--- What you have to do ---
Pictures must not appear in your answer. Write out exactly the lines from the one with "Viewport: 750px width, 674px" through the last line of the entries below.

--- Dataset entries ---
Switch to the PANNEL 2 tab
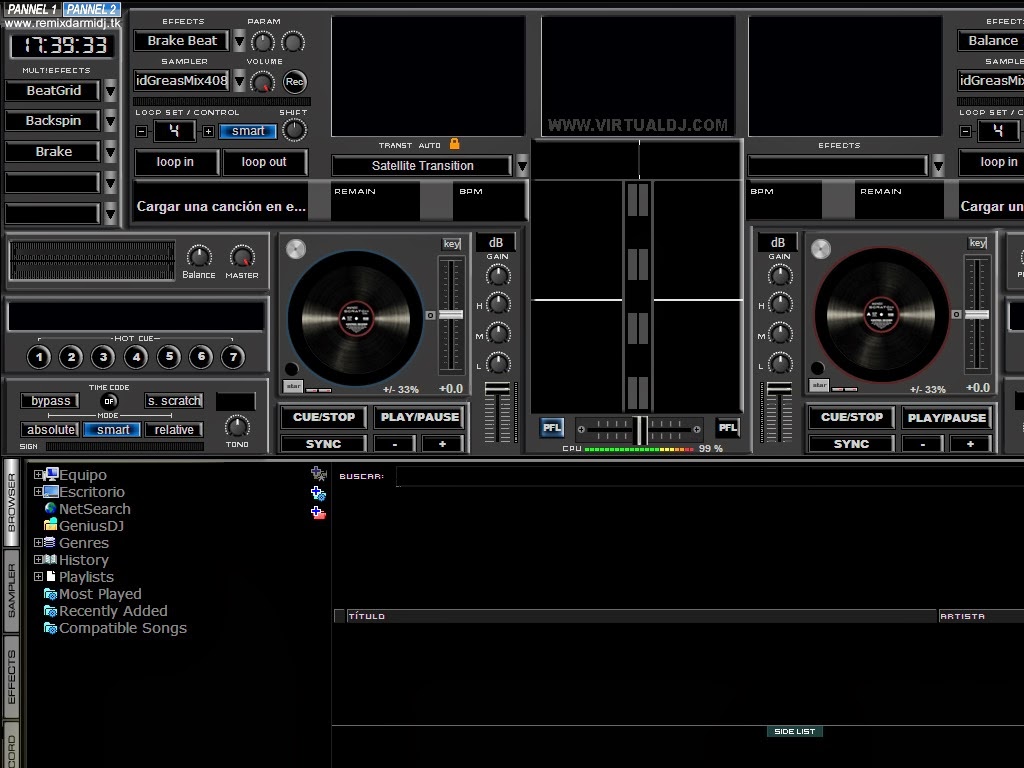Screen dimensions: 1024x768 [89, 7]
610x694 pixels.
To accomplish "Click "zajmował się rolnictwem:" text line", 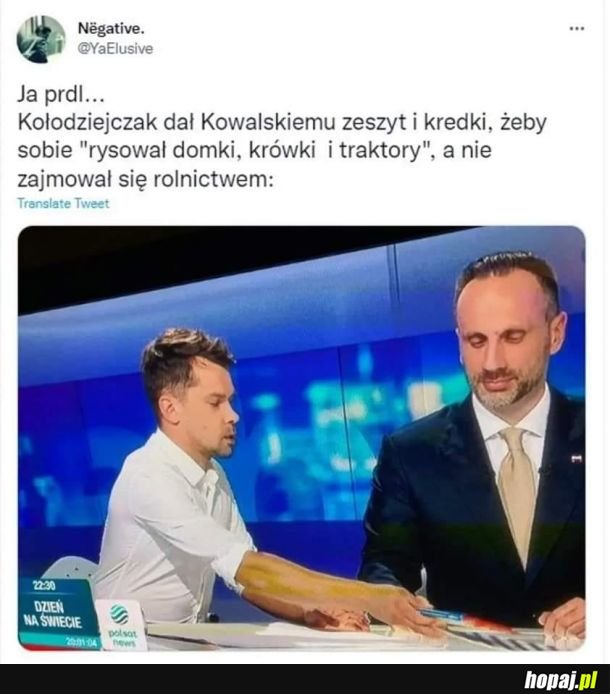I will pos(146,179).
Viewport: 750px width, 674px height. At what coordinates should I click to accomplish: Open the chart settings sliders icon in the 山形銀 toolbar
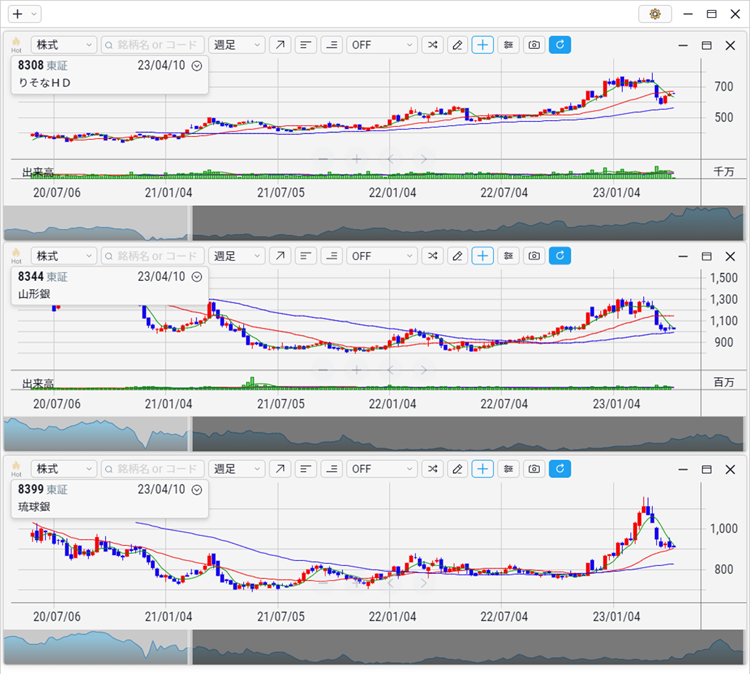509,256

--- Output below ---
Viewport: 750px width, 674px height. At what coordinates should I click to accomplish: Open the chart settings sliders icon in the 山形銀 toolbar
509,256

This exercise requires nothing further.